# Lake temperatues



## BIGEYURK25 (Apr 4, 2013)

Gonna start this topic so we can all give updates on how cold the lakes are getting. Put any lake in the NEO area! They should really start cooling down!!


----------



## The Outdoor Connection (Jan 21, 2012)

As of yesterday: 45 degrees off Toledo, 51 off Cleveland nearshore.


----------



## Minnowhead (Jan 12, 2011)

With over night lows in the 20's and next week projected lows in the teen's, this isn't going to take long at all.


----------



## BIGEYURK25 (Apr 4, 2013)

I know! That's why I started it, we know how long till we put all of our plans in gear! Gonna be a big year


----------



## Scum_Frog (Apr 3, 2009)

Maybe I'll see some of you girls out on the big pond this year!! As long as it freezes solid again i'll be going out most Tuesdays and sundays!


----------



## BIGEYURK25 (Apr 4, 2013)

Can just about guarantee u won't see me out there.... To sketched out with how much the thickness fluctuates


----------



## Scum_Frog (Apr 3, 2009)

Stay away from the islands and out in the open....we put over 100 miles on the quads last year on erie and never drilled through less than 20" of ice. When your around the islands and so forth it causes current to deteriorate the ice....not saying accidents cant happen on any body of ice but your missing out not fishing erie!


----------



## BIGEYURK25 (Apr 4, 2013)

Might have to give it a try... No four wheelers or snowmobiles or anything of the sort, just 2 feet LOL


----------



## mousejam515 (Jun 3, 2004)

I was wondering, since many of the lakes still had ice on them, almost into April, this year. And that this summer didn't seem to get as hot as summers in the past. If the lakes water temperatures didn't get as high as usual. So potentially we have a headstart to being on ice?


----------



## nixmkt (Mar 4, 2008)

mousejam515 said:


> I was wondering, since many of the lakes still had ice on them, almost into April, this year. And that this summer didn't seem to get as hot as summers in the past. If the lakes water temperatures didn't get as high as usual. So potentially we have a headstart to being on ice?

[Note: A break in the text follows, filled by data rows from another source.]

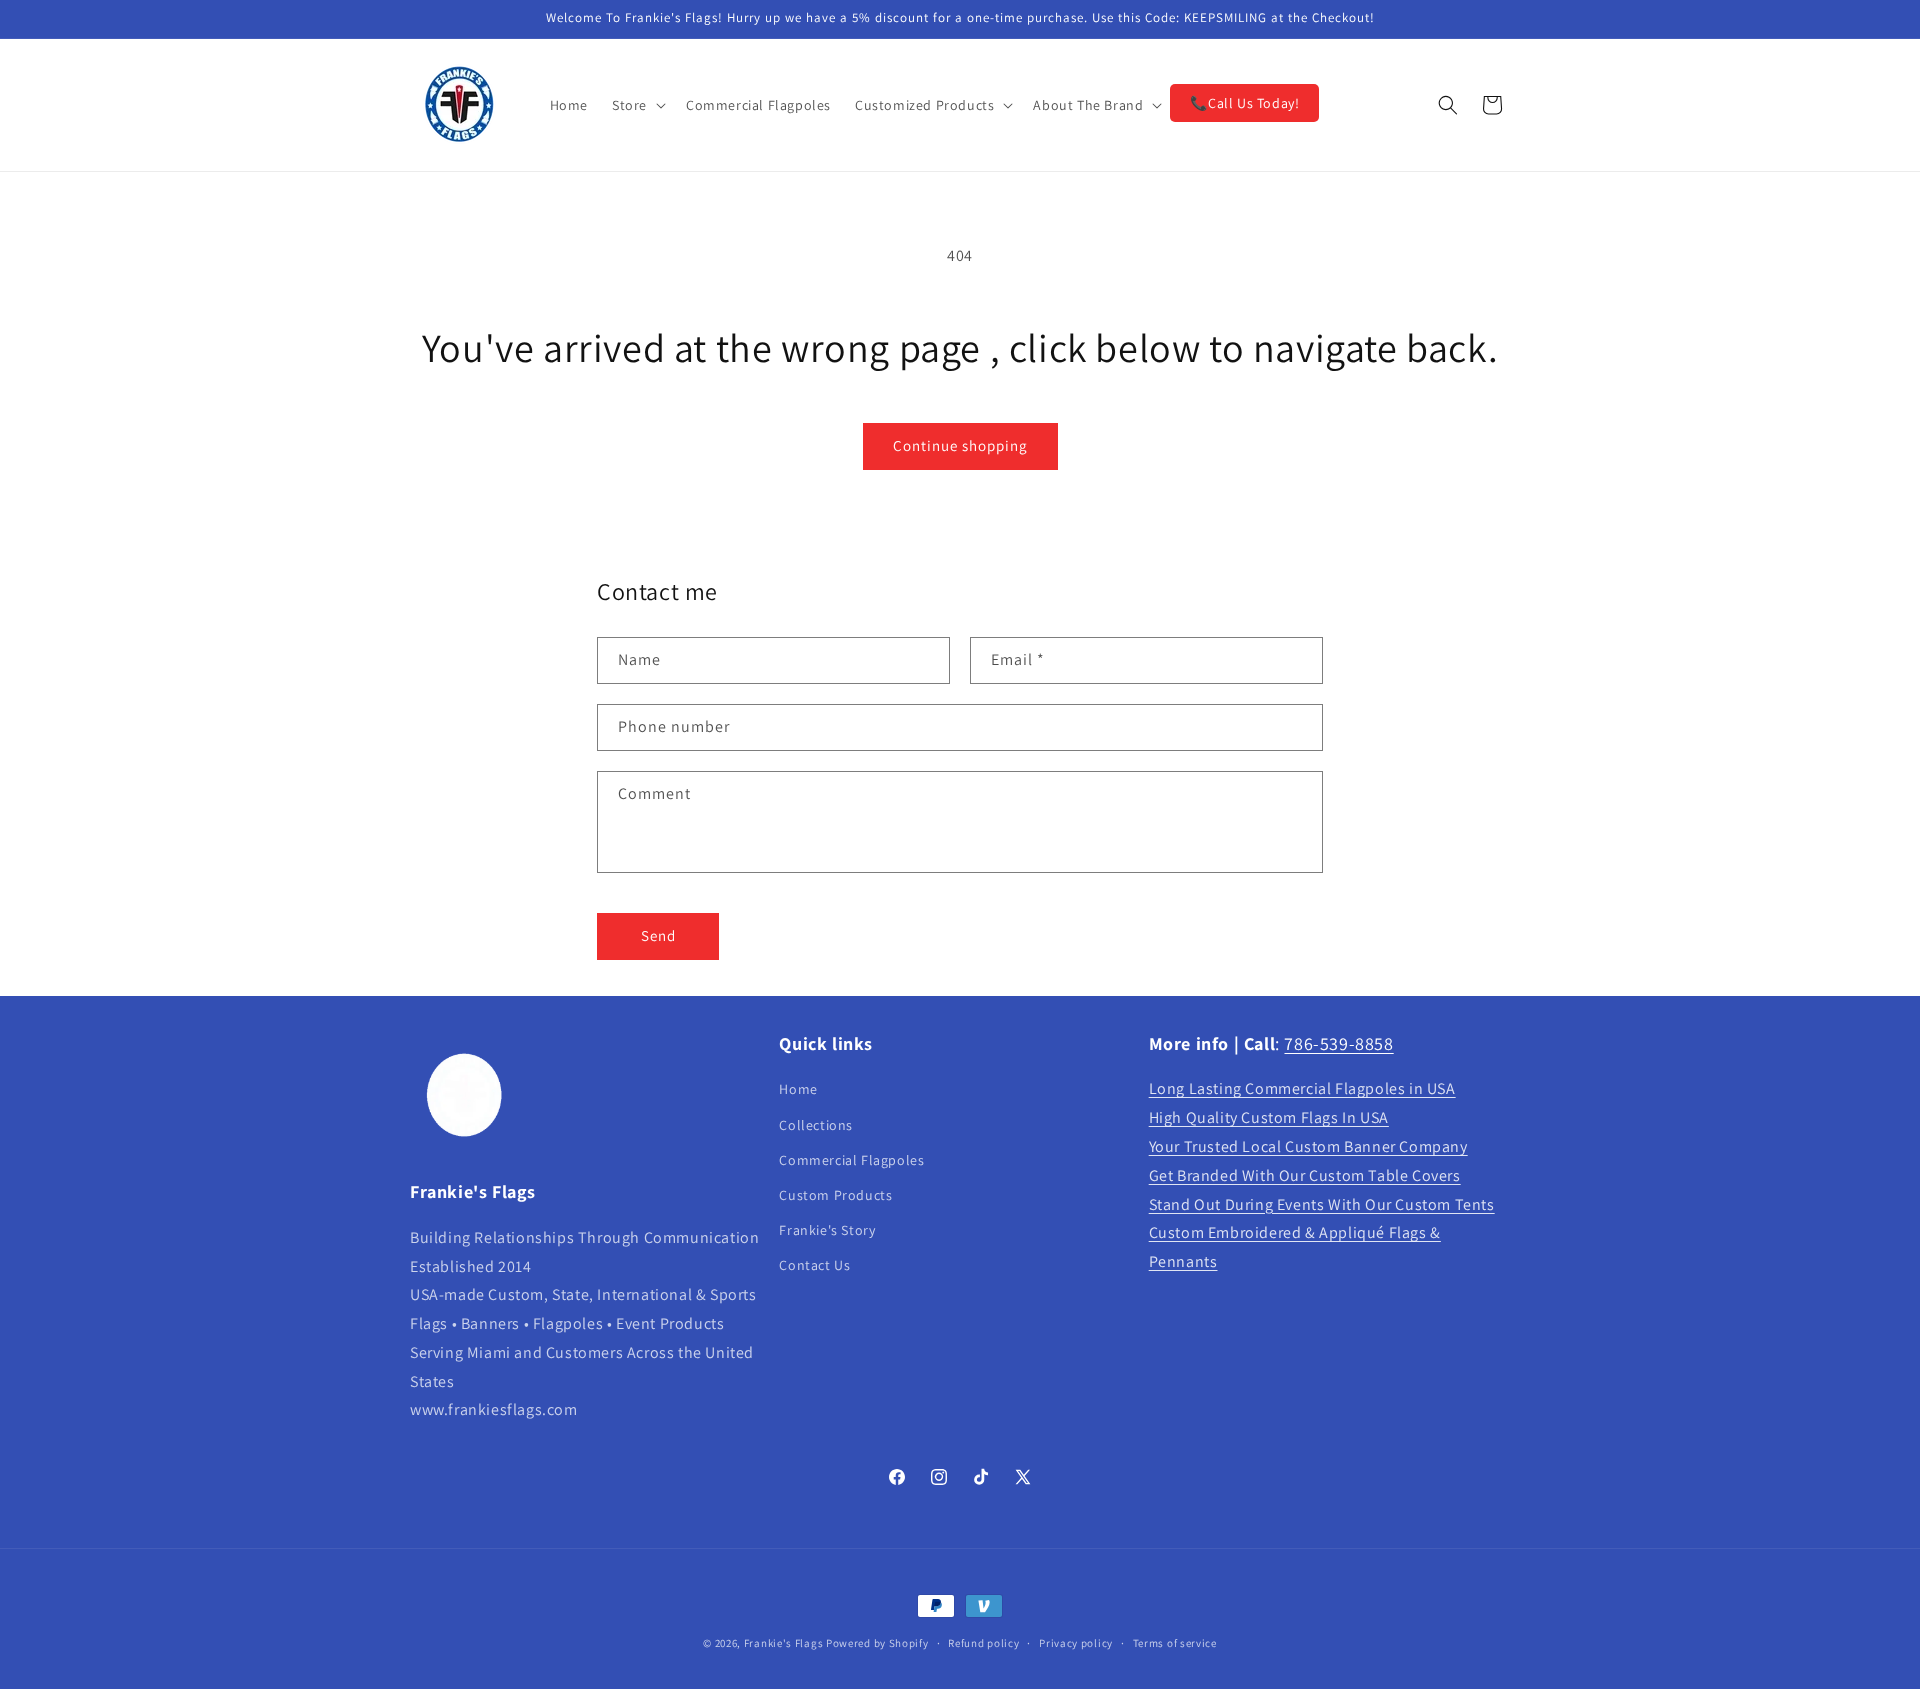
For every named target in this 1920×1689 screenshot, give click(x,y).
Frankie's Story (827, 1230)
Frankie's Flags (784, 1643)
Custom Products (835, 1195)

Possibly, but most likely not that much of an effect though. The continuing night temps in the 20's and teens this early are going to have much more of an influence.


----------



## lovin life (Jan 2, 2010)

Oh yea ! The wait continues ! Cant come soon enough. Guys with new augers, shanties, camera systems !!! Dont know why it hooks us so hard every year but it does !!!!!!!!!

Sent from my SPH-L710 using Ohub Campfire mobile app


----------



## The Outdoor Connection (Jan 21, 2012)

Vortex is dropping upon our head and now a Winter Weather Advisory in effect for this evening. Oh joy! The beneficiary though is Lake Erie. After 2 unprecedented seasons of no hard water back to back, which no one we talk to could recall a similar time, the big lake got a reprieve last year. And that stemmed the tide of decreasing lake levels, since it can't evaporate if its frozen. Plus some good hatch numbers - Should be good ice soon and good fishin for the coming years. Say hi to Bud Gehring for us!


----------



## Perchy101 (Apr 14, 2004)

nixmkt said:


> Possibly, but most likely not that much of an effect though. The continuing night temps in the 20's and teens this early are going to have much more of an influence.

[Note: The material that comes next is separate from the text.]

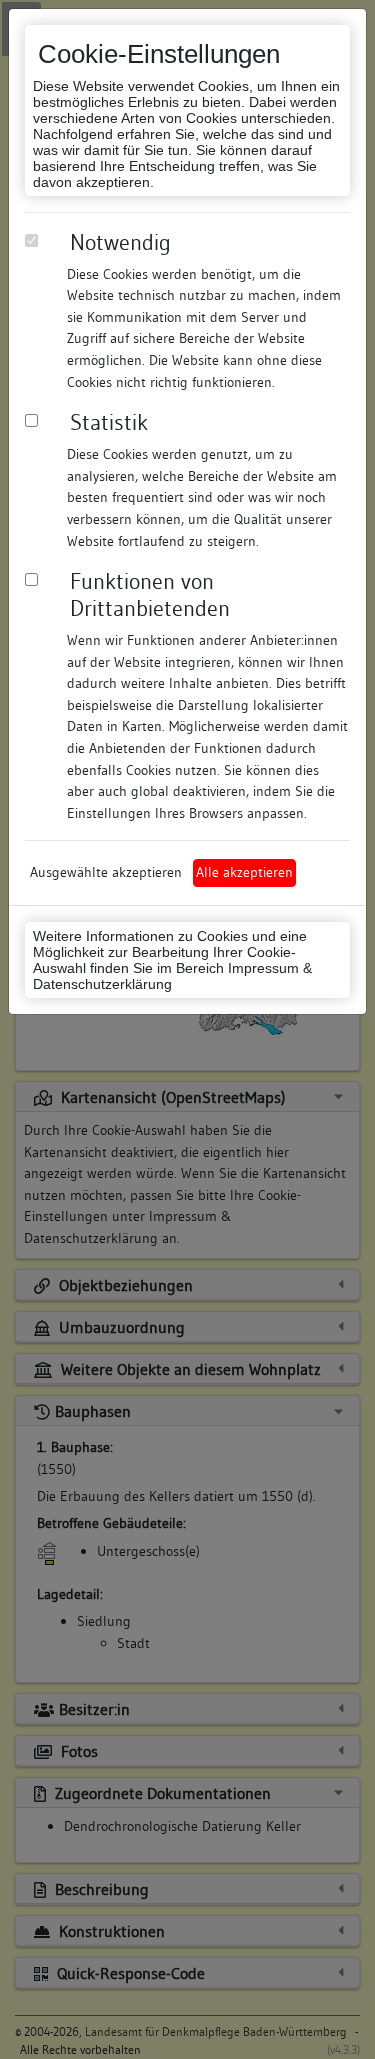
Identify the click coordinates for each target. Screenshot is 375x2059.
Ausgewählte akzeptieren (106, 872)
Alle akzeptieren (244, 872)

I think it helps more than one might think.

I saw the Lake Superior was 8 degree's colder than their average already.


----------



## Evinrude58 (Apr 13, 2011)

Passed a pond this morning, while Steelhead fishing, that was completely iced over. Yea! the ice is on it's way!


----------



## buckzye11 (Jul 16, 2009)

The backwaters and some portions of bays at Nimi had ice today... the race to C5 may be soon with these temps ahead of us.


----------



## BIGEYURK25 (Apr 4, 2013)

Perchy101 said:


> I think it helps more than one might think.
> 
> 
> 
> I saw the Lake Superior was 8 degree's colder than their average already.



Saw on twitter pics of superior....already freezing in harbors and what not


----------



## Erieangler51 (Sep 24, 2012)

Went small game hunting at west branch today and there was ice on the lake over by knapp bridge area. Also most if not all ponds I seen were iced over or almost covered 


Sent from my iPhone using Ohub Campfire


----------



## nixmkt (Mar 4, 2008)

Probably shouldn't be getting too excited yet. While the forecast temps this week will be an early boost, the ten day is back to 40's and 50's next week.


----------



## BIGEYURK25 (Apr 4, 2013)

Get out of here with that negative attitude!!!! Jk! Those are coming, but supposed to get cold right after again!!!!


----------



## BIGEYURK25 (Apr 4, 2013)

Erieangler51 said:


> Went small game hunting at west branch today and there was ice on the lake over by knapp bridge area. Also most if not all ponds I seen were iced over or almost covered
> 
> 
> Sent from my iPhone using Ohub Campfire



Did u get any? Was there Saturday and didn't see a single squirrel.... Great news about the ice though!!


----------



## Erieangler51 (Sep 24, 2012)

Didn't see a single small game animal. No1 did that I talked to. Did jump 2 does though. Walked probably 5 miles was very disappointed 


Sent from my iPhone using Ohub Campfire


----------



## Erieangler51 (Sep 24, 2012)

Did anyone have an eye on local lakes around Akron today? Any skim ice? I started plowing at 4 am and just got done a few hrs ago. Wasn't in the area today


Sent from my iPhone using Ohub Campfire


----------



## BIGEYURK25 (Apr 4, 2013)

Erieangler51 said:


> Didn't see a single small game animal. No1 did that I talked to. Did jump 2 does though. Walked probably 5 miles was very disappointed
> 
> 
> Sent from my iPhone using Ohub Campfire



I mean u just told how our day went lol everything that happened to u happened to is lmao there were two Gus with their dog walking back in the woods and the dog would start barking up a tree and sure enough there's a dam squirrel lol these guys ha to have shot a dozen times at least compared to our zero shots


----------



## BIGEYURK25 (Apr 4, 2013)

Not sure about lakes put every pond we ice fish here in stow was frozen completely today


----------



## wave warrior (Oct 2, 2005)

Tappan lake, 42 on saturday, way lower than what i expected!!! wont be long if this keeps up!!


----------